## [Reading text]
......

Children should be better off as a result of state intervention

A fundamental expectation we have is that children who come into contact with CYF should be better off as a result. Part of our monitoring function is to consider the outcomes CYF is achieving for children in care.

CYF’s practice framework talks about keeping children safe from abuse and neglect, providing them with secure care, addressing the effects of any harm they have already suffered, and restoring and improving their wellbeing.

CYF has recently developed an outcomes framework that will require CYF and other agencies to ensure that children are safe, healthy, achieving, belong, participate, and have improved life outcomes. As CYF develops indicators to measure these outcomes, we thought it would be timely to provide an assessment of how well CYF is currently doing at improving children’s outcomes.

Part 3 attempts to do this, based on the available data, our overall findings, and feedback we received in our engagement with key stakeholders.

Is CYF meeting these expectations?

CYF’s practice is not consistent

Some of the CYF sites and residences we monitored in the past 18 months met or exceeded our expectations. CYF generally has strong frontend systems and processes for investigating and making decisions about cases of potential abuse and neglect, which means it generally does well at keeping children safe from immediate risk of abuse and neglect.

However, CYF’s overall performance against our monitoring framework was highly variable. Across most of the sites and residences we monitored, we found inconsistent vision and direction, variable social work and care practice, and insufficient priority given to cultural capability. Underpinning these findings was a core issue with workforce capacity and capability.

CYF does not put children at the centre of everything it does

Some children report positive and life-changing experiences with CYF, but others report negative and harmful experiences. Generally speaking, the longer a child spends in CYF care, the more likely they are to experience harmful consequences.

The feedback we received from children suggested a system that is not centred on their needs, and that does not take into account the potential negative consequences of CYF’s actions and decisions on children. We have a number of suggestions to help CYF ensure children are at the centre of everything it does.

We don’t know if children are better off as a result of state intervention

Accessing data about children’s outcomes is core to our monitoring framework. Yet there is little reliable or easily accessible data available about the outcomes of children in the care system. In our view, CYF and MSD’s systems are not set up to measure and record the information that matters, and the integration of data between MSD and other government agencies is poor.

......

## [Extracted records]
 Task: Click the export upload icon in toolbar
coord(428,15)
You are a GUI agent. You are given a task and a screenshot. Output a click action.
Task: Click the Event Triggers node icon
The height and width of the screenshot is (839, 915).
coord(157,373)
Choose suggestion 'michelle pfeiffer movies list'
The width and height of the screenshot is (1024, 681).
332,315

......

## [Exercise objective]
Rewrite the part of the CYF text starting with "Part 3 attempts" and going on through "abuse and neglect.", replacing "18 months" with "two years".

## [Result for this task]
Part 3 attempts to do this, based on the available data, our overall findings, and feedback we received in our engagement with key stakeholders.

Is CYF meeting these expectations?

CYF’s practice is not consistent

Some of the CYF sites and residences we monitored in the past two years met or exceeded our expectations. CYF generally has strong frontend systems and processes for investigating and making decisions about cases of potential abuse and neglect, which means it generally does well at keeping children safe from immediate risk of abuse and neglect.